Emma L Denham1, Ruben A.T. Mars1, M. Tanweer
Khan1, Jörg Stülke2, Wilfred A van der Donk3
and Jan Maarten van Dijl1
1
University Medical Center Groningen, Groningen,
Netherlands 2University of Göttingen, Göttingen, Germany
3
University of Illinois, Urbana, U.S.A.
The Gram-positive bacterium Bacillus subtilis 168 produces a
potent bacteriocin active against a number of Gram-positive
pathogens including Staphylococcus aureus. The peptide must
be correctly processed for its activity. This includes removal of
the leader peptide, formation of two disulfide bonds and glucosylation of the fifth cysteine residue. Sublancin does not target
the cell wall of its target organisms and therefore we set out to
determine the mechanism by which it does inhibit growth of other
bacteria. In previous studies, we identified the MscL channel
as a key determinant for sublancin resistance. Recently, we
have expanded our knowledge on other cellular factors affecting
sublancin sensitivity or resistance. Our studies showed that
removal of the glucose phospho-transferase-system from a B.

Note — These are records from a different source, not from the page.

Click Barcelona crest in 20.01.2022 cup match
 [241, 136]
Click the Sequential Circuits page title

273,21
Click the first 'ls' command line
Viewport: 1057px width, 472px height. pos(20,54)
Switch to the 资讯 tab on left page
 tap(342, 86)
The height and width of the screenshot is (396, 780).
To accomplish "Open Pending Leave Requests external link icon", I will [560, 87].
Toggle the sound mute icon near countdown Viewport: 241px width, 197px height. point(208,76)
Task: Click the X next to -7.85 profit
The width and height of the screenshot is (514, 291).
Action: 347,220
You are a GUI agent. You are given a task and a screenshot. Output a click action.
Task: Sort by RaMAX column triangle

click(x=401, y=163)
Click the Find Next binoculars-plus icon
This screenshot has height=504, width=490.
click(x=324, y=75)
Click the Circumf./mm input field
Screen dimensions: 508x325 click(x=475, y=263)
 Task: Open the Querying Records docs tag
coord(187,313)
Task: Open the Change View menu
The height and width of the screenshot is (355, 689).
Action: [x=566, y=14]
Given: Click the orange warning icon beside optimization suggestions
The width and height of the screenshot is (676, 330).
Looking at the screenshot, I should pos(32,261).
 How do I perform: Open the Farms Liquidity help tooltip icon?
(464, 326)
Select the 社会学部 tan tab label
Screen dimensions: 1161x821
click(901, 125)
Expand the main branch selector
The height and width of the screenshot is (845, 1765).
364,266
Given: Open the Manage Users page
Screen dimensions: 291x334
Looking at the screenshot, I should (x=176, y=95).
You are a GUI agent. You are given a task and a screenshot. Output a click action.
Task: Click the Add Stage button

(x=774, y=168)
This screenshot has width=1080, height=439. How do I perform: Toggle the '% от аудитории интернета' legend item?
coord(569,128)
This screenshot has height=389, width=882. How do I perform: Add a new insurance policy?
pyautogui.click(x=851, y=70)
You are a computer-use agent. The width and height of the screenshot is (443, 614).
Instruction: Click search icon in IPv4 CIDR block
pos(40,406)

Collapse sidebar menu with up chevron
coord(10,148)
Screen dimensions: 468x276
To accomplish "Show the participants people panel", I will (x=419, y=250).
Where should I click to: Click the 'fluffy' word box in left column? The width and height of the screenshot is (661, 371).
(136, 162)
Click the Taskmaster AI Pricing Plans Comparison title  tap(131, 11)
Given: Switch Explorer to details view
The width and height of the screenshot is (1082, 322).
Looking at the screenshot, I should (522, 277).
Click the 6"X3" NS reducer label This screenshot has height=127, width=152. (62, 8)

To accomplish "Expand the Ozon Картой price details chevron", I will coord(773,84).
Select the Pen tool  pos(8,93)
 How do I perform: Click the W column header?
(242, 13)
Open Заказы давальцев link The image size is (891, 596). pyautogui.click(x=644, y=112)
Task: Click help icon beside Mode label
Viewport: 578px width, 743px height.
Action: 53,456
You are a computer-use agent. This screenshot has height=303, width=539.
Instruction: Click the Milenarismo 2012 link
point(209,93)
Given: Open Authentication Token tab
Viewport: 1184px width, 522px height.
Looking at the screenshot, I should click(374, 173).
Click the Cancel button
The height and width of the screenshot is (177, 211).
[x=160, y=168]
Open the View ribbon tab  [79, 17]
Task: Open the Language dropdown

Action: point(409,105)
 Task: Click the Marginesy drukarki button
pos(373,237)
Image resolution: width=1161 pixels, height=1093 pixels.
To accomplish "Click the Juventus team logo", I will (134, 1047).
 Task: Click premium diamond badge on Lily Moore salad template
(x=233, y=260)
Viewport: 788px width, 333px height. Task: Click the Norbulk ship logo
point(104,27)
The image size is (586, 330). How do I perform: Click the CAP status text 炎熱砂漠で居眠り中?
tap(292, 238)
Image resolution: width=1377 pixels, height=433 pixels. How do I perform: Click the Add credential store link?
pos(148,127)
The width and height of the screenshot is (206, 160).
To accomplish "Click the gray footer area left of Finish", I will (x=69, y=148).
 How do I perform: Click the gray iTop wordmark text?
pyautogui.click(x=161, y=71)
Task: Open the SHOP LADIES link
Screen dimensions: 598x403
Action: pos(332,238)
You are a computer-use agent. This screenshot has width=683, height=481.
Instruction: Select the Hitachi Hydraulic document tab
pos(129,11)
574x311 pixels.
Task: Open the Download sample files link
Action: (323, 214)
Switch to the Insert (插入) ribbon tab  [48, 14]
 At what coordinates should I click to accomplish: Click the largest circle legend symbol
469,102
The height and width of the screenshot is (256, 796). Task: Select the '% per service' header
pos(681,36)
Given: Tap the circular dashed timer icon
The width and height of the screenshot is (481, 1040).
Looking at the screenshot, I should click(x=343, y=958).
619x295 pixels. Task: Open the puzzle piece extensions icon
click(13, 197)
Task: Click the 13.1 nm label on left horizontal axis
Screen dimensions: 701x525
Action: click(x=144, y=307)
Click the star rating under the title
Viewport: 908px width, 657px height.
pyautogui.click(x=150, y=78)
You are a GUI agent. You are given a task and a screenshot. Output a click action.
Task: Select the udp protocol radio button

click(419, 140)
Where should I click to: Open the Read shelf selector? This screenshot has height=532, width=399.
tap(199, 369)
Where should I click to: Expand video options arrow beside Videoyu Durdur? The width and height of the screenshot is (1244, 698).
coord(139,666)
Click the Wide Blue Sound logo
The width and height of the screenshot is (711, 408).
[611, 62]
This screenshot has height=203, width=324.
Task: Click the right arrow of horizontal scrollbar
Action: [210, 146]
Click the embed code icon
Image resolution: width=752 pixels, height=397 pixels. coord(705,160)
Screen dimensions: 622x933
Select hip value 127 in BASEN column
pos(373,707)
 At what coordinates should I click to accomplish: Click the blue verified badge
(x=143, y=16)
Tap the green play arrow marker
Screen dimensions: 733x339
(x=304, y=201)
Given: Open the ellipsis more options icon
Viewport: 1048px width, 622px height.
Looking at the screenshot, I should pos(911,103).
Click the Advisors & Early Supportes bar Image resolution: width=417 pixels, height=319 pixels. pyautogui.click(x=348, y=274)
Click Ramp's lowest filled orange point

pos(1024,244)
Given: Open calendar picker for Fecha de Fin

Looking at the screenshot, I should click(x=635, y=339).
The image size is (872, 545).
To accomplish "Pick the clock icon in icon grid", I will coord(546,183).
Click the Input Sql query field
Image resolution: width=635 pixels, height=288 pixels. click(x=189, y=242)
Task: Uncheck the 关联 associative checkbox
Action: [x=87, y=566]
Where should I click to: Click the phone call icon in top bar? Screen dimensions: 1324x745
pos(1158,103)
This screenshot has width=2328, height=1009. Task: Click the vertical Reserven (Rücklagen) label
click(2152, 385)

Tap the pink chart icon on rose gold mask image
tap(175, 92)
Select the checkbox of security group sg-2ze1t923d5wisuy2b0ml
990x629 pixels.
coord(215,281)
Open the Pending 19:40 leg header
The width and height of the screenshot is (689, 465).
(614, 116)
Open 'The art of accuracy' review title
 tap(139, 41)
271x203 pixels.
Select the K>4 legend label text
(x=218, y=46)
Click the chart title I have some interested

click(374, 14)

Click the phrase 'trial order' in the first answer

subtilis strain sensitive to sublancin results in high resistance.
Growth on rich or minimal media containing different carbon
sources changes the sensitivity to sublancin, providing evidence
that the target of sublancin may be carbon catabolite controlled
by CcpA. Tiling array analyses revealed increased expression
of genes involved in the Sigma-B regulon and in cysteine
metabolism. Accordingly, deletion of cysK, one of the key control
factors in cysteine metabolism, results in increased sensitivity to sublancin, suggesting the level of cysteine within the cell
is important. Ongoing studies are aimed at explaining the links
between metabolism, cysteine levels within the cell and sublancin
sensitivity. The most likely targets for sublancin will be presented.